**WORK REQUIRED**. Please give the number of lines in the material below that contain "computer", without further comment.

**RECORDS PROVIDED**.
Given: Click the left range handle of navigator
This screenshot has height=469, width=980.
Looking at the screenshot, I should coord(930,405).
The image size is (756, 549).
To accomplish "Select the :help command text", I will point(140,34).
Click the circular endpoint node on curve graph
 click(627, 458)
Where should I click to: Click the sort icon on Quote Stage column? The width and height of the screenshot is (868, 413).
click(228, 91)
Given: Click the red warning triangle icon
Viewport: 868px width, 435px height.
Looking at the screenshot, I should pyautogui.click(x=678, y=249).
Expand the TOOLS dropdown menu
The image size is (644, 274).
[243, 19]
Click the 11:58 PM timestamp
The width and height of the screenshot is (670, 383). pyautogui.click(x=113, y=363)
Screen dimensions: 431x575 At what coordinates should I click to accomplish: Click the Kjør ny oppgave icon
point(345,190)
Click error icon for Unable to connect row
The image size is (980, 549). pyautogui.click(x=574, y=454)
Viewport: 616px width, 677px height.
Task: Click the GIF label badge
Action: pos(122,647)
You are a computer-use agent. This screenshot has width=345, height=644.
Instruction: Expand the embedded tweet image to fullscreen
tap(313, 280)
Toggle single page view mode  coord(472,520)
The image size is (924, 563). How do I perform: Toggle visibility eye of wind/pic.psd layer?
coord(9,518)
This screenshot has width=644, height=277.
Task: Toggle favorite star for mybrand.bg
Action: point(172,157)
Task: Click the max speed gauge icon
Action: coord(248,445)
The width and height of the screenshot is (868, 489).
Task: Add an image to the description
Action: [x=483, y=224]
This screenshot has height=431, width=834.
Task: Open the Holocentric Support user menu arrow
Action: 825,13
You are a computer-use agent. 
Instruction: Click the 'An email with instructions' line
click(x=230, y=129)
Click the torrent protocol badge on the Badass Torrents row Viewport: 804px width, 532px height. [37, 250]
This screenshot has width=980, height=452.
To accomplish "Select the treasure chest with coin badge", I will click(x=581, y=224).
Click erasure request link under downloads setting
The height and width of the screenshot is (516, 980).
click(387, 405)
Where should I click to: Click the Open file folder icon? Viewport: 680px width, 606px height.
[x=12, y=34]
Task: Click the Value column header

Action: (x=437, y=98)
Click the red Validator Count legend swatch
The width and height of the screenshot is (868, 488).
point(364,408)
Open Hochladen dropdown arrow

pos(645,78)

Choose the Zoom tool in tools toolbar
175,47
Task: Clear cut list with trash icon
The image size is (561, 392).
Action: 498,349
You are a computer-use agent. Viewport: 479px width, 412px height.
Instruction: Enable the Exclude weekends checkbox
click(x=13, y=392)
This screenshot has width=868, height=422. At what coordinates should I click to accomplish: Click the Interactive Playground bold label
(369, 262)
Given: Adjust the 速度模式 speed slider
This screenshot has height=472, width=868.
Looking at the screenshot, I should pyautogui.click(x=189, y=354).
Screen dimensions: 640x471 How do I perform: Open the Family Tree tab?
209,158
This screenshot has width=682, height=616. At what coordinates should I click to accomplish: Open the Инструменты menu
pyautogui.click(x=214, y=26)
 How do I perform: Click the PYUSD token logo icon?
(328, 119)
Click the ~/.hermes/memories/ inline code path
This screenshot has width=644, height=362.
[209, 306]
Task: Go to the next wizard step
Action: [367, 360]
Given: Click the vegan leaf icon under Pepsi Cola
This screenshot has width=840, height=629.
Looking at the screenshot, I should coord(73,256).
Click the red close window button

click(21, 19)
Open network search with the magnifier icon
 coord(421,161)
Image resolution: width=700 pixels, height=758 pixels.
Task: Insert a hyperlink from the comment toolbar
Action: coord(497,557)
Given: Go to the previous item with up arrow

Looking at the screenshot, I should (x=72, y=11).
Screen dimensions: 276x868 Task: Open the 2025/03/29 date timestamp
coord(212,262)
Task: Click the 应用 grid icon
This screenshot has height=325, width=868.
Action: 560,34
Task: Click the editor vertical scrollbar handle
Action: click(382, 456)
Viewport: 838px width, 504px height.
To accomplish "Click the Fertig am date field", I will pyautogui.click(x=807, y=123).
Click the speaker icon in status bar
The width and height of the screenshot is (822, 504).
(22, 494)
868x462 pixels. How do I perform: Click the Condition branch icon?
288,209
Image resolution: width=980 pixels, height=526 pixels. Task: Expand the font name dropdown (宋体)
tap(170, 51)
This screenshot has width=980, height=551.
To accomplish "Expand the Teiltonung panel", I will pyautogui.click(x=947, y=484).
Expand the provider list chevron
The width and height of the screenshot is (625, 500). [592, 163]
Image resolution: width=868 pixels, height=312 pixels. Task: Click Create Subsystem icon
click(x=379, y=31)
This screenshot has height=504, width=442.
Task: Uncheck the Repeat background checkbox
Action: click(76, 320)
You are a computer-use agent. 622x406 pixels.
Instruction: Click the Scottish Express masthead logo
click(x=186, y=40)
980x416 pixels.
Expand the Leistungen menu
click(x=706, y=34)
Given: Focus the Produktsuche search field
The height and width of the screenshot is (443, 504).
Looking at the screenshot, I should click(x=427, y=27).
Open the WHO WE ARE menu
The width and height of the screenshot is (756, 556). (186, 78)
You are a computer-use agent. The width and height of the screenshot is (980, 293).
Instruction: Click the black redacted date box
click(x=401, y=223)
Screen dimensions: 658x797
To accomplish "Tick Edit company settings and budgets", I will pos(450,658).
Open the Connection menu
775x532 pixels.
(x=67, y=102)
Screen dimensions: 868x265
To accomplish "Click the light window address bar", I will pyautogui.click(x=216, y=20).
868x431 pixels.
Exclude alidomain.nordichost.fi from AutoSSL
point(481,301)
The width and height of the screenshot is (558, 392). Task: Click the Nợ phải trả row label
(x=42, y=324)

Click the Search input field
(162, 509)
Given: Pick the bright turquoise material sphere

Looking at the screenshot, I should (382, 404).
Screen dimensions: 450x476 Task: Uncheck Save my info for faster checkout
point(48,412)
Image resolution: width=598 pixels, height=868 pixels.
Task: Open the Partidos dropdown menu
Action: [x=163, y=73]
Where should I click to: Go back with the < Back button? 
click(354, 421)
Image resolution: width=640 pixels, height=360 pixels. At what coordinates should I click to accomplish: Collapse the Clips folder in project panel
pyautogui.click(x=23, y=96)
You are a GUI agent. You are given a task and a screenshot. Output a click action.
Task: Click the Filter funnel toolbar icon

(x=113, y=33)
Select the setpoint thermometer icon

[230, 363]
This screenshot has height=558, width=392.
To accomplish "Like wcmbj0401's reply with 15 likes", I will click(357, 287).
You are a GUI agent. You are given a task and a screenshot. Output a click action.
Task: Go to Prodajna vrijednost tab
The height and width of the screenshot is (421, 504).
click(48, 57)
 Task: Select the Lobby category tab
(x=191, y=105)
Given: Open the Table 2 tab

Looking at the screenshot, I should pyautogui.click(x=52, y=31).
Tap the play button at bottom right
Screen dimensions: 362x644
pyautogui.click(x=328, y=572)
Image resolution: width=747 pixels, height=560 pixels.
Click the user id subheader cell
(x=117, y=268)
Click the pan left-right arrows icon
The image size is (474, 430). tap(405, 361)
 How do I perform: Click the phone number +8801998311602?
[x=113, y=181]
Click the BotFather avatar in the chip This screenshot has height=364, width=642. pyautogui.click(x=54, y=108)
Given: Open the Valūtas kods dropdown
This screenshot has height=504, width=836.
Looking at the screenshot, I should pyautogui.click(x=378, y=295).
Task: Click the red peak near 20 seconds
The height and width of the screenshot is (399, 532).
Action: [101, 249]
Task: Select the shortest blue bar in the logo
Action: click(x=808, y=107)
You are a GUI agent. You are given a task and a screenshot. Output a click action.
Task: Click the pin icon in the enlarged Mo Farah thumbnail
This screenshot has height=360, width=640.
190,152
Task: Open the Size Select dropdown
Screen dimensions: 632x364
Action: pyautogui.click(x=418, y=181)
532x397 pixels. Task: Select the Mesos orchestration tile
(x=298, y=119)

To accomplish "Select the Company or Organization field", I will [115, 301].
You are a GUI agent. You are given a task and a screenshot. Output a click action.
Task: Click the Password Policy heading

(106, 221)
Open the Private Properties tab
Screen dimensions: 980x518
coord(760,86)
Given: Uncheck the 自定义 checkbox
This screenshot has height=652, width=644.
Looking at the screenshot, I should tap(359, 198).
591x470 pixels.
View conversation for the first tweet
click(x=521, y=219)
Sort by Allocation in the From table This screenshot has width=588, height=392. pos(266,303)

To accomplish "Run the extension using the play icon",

**SOLUTION**. 5